[Data entries]
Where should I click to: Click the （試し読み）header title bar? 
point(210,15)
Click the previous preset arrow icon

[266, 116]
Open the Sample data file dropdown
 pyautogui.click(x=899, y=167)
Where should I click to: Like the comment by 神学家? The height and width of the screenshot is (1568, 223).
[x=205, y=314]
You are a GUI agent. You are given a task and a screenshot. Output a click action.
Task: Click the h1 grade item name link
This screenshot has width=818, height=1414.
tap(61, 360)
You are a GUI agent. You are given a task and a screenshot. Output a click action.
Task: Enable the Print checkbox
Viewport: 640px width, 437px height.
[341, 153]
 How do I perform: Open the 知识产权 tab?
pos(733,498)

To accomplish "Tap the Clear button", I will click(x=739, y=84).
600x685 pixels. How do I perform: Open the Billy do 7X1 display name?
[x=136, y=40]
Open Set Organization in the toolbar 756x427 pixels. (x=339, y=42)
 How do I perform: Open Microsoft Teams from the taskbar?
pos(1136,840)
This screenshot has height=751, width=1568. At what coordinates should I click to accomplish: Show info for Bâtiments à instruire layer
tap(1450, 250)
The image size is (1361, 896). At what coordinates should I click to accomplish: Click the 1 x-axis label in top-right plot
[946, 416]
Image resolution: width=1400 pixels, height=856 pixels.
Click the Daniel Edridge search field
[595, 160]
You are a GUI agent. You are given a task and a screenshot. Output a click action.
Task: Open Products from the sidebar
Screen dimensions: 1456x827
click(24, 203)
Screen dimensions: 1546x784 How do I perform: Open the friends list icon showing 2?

Your objective
Revise the material above so that every "How do I perform" becomes "How do I carry out", with all else left as is.

Problem solution
Where should I click to: Click the （試し読み）header title bar? 
point(210,15)
Click the previous preset arrow icon

[266, 116]
Open the Sample data file dropdown
 pyautogui.click(x=899, y=167)
Where should I click to: Like the comment by 神学家? The height and width of the screenshot is (1568, 223).
[x=205, y=314]
You are a GUI agent. You are given a task and a screenshot. Output a click action.
Task: Click the h1 grade item name link
This screenshot has width=818, height=1414.
tap(61, 360)
You are a GUI agent. You are given a task and a screenshot. Output a click action.
Task: Enable the Print checkbox
Viewport: 640px width, 437px height.
[341, 153]
 How do I carry out: Open the 知识产权 tab?
pos(733,498)

To accomplish "Tap the Clear button", I will click(x=739, y=84).
600x685 pixels. How do I carry out: Open the Billy do 7X1 display name?
[x=136, y=40]
Open Set Organization in the toolbar 756x427 pixels. (x=339, y=42)
 How do I carry out: Open Microsoft Teams from the taskbar?
pos(1136,840)
This screenshot has height=751, width=1568. At what coordinates should I click to accomplish: Show info for Bâtiments à instruire layer
tap(1450, 250)
The image size is (1361, 896). At what coordinates should I click to accomplish: Click the 1 x-axis label in top-right plot
[946, 416]
Image resolution: width=1400 pixels, height=856 pixels.
Click the Daniel Edridge search field
[595, 160]
You are a GUI agent. You are given a task and a screenshot. Output a click action.
Task: Open Products from the sidebar
Screen dimensions: 1456x827
click(24, 203)
Screen dimensions: 1546x784 How do I carry out: Open the friends list icon showing 2?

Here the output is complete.